**What needs to be done**
Write out, please, each line from the one containing "Image resolution: width=439" to the final line of the data, both included, exactly and without pictures.

+++ Data supplied

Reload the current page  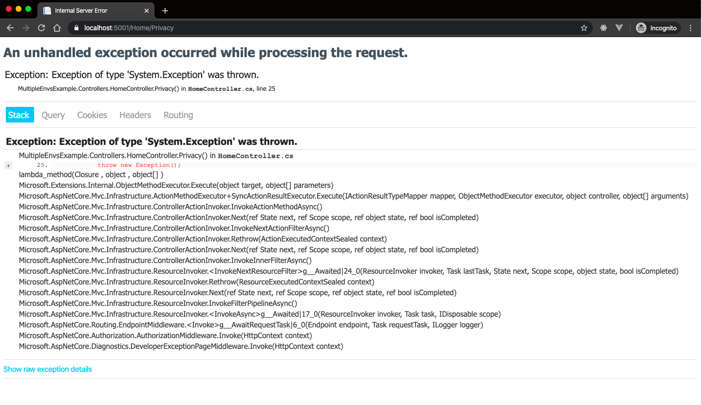tap(41, 28)
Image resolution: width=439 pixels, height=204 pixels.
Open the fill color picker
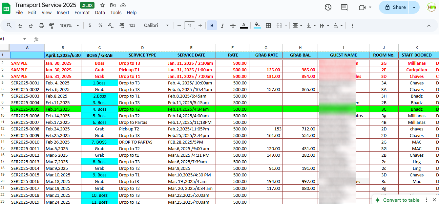click(x=257, y=26)
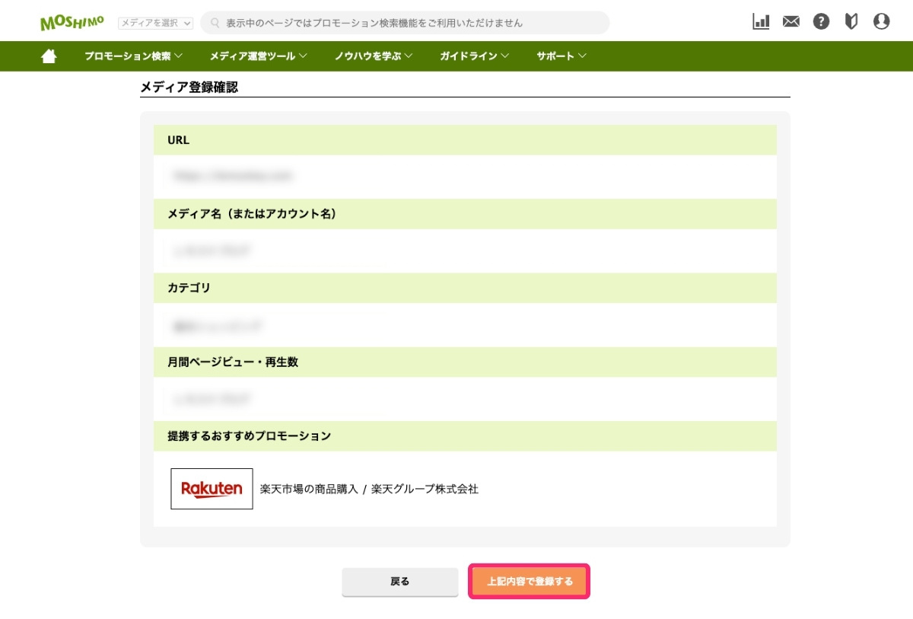The image size is (913, 619).
Task: Open your account via the profile icon
Action: coord(880,21)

++++++

**Answer below**
Image resolution: width=439 pixels, height=204 pixels.
Open the fill color picker
click(x=257, y=26)
The image size is (913, 619).
Task: Open your account via the profile icon
Action: coord(880,21)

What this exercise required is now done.